Retype, word for word, the section of the typewriter memoir that opens with the words containing "Yesterday on the" and closes with "another twenty years.".

Quoted passage:
..........

Yesterday on the Ruby Slipper blog, I was commenting on a post about typewriters and I recalled what it was like when I bought my first electric typewriter. I was in junior high school and I remember eyeing a box at the local Gemco (or was it K-mart) that was for sale for $99 dollars. I saved up the money to buy it myself because I knew it was a luxury that I couldn’t ask Mum for.
I wanted that typewriter because it was my key to being a writer, of course. I couldn’t submit if I couldn’t type out my stories. I did submit my first story on that typewriter. It as a short story that I sent to the MZB Sword and Sorceress anthology. It was rejected with personalized comments and I wouldn’t submit again for almost another twenty years.
Describing the experience of typing on that typewriter brought me back somewhere. I’d have to carefully dab on whiteout to every mistyped letter and wait for it to dry. It brought me back to how painstaking it used to be. How careful I was in the very act of putting down words.

..........

(Collected data)
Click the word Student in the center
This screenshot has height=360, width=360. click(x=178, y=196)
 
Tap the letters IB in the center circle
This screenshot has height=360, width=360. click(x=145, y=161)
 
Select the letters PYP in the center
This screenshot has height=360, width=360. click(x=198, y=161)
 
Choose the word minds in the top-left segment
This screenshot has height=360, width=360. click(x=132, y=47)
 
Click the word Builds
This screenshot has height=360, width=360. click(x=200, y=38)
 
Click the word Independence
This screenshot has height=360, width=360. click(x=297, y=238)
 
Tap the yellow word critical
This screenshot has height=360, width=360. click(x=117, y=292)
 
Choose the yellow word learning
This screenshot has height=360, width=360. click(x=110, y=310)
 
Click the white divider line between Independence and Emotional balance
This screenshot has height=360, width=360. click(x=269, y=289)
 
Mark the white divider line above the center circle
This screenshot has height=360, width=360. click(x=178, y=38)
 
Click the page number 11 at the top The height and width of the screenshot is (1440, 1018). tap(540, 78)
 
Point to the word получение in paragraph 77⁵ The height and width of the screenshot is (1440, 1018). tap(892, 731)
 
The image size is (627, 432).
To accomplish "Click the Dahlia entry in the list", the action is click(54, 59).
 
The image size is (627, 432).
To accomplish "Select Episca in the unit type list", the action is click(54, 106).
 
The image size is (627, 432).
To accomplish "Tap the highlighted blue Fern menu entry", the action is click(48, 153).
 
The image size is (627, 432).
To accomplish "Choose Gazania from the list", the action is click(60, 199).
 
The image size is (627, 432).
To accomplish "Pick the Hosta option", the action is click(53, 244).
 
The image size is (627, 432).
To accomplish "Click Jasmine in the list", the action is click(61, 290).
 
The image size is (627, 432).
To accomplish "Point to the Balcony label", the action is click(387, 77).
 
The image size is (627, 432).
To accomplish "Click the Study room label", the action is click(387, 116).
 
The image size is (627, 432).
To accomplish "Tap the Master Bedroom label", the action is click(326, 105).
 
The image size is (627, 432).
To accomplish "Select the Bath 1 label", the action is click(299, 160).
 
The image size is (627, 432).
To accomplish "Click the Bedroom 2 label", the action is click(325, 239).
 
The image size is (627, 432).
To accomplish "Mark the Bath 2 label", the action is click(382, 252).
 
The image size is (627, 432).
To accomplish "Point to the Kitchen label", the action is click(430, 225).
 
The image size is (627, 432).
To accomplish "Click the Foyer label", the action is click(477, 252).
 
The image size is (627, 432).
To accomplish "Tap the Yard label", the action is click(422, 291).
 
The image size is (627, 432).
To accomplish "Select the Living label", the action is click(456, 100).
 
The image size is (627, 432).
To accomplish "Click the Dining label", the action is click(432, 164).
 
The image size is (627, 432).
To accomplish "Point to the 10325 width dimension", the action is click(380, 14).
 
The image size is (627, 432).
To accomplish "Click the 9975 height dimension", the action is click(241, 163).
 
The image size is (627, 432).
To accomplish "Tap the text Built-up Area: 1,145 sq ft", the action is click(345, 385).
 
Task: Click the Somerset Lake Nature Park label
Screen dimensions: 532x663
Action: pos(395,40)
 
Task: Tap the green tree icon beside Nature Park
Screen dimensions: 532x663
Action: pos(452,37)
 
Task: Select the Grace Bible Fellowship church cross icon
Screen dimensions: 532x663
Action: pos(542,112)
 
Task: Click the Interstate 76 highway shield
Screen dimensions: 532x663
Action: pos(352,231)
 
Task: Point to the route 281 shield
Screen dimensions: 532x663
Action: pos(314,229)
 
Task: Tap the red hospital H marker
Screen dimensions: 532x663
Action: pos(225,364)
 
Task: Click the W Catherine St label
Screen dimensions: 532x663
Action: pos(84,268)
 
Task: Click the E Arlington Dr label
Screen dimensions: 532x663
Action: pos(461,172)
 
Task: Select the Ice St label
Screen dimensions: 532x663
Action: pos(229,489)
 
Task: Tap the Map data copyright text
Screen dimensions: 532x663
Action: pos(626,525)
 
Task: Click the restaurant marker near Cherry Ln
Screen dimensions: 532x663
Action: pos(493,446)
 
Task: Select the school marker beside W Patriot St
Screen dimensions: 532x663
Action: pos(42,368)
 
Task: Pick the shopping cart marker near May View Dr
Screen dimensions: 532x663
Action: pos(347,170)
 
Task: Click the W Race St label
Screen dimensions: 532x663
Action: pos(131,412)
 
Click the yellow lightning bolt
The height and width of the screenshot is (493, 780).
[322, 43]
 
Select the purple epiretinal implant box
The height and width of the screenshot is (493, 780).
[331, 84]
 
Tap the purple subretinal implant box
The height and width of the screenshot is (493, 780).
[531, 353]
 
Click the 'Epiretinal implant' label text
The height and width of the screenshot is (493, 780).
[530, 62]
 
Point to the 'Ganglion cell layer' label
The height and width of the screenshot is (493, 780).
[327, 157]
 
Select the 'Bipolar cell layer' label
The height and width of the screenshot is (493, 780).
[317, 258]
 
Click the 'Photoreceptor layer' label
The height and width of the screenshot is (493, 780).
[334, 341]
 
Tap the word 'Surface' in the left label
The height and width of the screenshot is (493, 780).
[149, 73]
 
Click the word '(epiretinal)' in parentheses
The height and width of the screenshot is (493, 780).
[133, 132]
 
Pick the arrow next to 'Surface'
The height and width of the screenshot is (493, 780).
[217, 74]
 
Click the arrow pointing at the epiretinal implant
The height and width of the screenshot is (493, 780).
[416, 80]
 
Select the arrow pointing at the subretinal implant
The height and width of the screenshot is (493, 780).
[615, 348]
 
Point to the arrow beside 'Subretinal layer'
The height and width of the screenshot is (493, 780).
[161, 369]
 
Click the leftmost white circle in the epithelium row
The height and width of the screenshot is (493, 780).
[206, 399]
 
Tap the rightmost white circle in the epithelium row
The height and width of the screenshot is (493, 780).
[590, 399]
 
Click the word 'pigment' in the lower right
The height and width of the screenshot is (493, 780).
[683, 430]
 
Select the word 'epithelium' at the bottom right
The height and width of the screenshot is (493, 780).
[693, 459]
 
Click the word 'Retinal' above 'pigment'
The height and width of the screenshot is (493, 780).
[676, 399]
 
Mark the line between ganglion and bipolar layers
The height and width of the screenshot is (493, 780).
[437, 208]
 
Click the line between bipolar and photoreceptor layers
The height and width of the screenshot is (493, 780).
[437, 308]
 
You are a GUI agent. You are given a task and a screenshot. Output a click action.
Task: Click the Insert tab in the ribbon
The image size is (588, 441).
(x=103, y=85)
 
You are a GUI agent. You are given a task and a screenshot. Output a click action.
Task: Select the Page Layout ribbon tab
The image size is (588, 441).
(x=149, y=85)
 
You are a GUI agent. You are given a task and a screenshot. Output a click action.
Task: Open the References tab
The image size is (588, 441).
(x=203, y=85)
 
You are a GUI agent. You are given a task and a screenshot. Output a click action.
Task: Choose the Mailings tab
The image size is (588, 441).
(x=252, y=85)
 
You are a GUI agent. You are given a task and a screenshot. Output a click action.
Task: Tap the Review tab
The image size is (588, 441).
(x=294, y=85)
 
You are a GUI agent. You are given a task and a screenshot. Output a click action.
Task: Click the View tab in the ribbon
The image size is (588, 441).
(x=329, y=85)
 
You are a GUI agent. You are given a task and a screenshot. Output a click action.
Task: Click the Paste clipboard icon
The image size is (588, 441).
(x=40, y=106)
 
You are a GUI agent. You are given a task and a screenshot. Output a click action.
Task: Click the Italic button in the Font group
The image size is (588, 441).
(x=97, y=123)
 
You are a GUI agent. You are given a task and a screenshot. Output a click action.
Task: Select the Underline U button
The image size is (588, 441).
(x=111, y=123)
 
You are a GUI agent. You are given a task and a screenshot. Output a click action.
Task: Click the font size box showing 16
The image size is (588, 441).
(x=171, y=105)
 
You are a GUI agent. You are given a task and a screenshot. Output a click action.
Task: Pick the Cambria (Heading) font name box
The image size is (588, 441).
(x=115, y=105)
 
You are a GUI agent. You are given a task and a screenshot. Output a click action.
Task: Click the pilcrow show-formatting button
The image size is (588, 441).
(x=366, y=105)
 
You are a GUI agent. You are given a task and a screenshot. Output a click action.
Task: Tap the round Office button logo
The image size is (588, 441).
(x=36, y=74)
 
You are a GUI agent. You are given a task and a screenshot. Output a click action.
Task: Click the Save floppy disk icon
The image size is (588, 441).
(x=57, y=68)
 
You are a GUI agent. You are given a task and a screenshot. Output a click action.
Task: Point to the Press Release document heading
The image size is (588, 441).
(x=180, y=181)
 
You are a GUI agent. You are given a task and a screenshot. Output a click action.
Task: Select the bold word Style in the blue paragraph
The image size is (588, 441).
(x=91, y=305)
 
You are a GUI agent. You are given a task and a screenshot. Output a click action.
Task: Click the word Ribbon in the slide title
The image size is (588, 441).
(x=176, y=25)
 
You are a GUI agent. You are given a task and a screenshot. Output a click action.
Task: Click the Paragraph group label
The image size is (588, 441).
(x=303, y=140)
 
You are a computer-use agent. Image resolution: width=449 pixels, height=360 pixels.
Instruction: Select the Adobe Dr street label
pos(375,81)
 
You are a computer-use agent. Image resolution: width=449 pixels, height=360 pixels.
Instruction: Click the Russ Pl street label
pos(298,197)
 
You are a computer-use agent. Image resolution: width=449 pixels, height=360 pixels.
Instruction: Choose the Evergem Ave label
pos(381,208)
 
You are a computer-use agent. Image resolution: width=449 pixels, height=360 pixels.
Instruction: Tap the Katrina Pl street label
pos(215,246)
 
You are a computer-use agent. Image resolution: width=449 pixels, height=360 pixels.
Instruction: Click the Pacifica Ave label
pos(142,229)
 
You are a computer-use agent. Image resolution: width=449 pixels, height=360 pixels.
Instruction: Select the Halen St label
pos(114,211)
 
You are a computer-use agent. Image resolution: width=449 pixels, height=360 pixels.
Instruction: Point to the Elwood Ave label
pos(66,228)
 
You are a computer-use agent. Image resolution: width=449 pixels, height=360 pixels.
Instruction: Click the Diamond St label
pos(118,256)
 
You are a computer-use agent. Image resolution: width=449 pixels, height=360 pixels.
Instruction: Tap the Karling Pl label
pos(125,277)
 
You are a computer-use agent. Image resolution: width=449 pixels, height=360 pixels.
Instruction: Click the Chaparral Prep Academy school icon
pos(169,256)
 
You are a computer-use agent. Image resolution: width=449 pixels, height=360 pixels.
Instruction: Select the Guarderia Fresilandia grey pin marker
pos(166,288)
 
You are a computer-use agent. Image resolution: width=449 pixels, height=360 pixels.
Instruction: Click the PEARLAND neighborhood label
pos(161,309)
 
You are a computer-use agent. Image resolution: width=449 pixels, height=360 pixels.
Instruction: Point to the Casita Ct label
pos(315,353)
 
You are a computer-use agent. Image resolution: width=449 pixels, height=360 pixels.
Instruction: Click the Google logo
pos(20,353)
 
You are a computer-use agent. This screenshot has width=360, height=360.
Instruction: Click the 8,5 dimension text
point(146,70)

..........

Expected output:
Yesterday on the Ruby Slipper blog, I was commenting on a post about typewriters and I recalled what it was like when I bought my first electric typewriter. I was in junior high school and I remember eyeing a box at the local Gemco (or was it K-mart) that was for sale for $99 dollars. I saved up the money to buy it myself because I knew it was a luxury that I couldn’t ask Mum for.
I wanted that typewriter because it was my key to being a writer, of course. I couldn’t submit if I couldn’t type out my stories. I did submit my first story on that typewriter. It as a short story that I sent to the MZB Sword and Sorceress anthology. It was rejected with personalized comments and I wouldn’t submit again for almost another twenty years.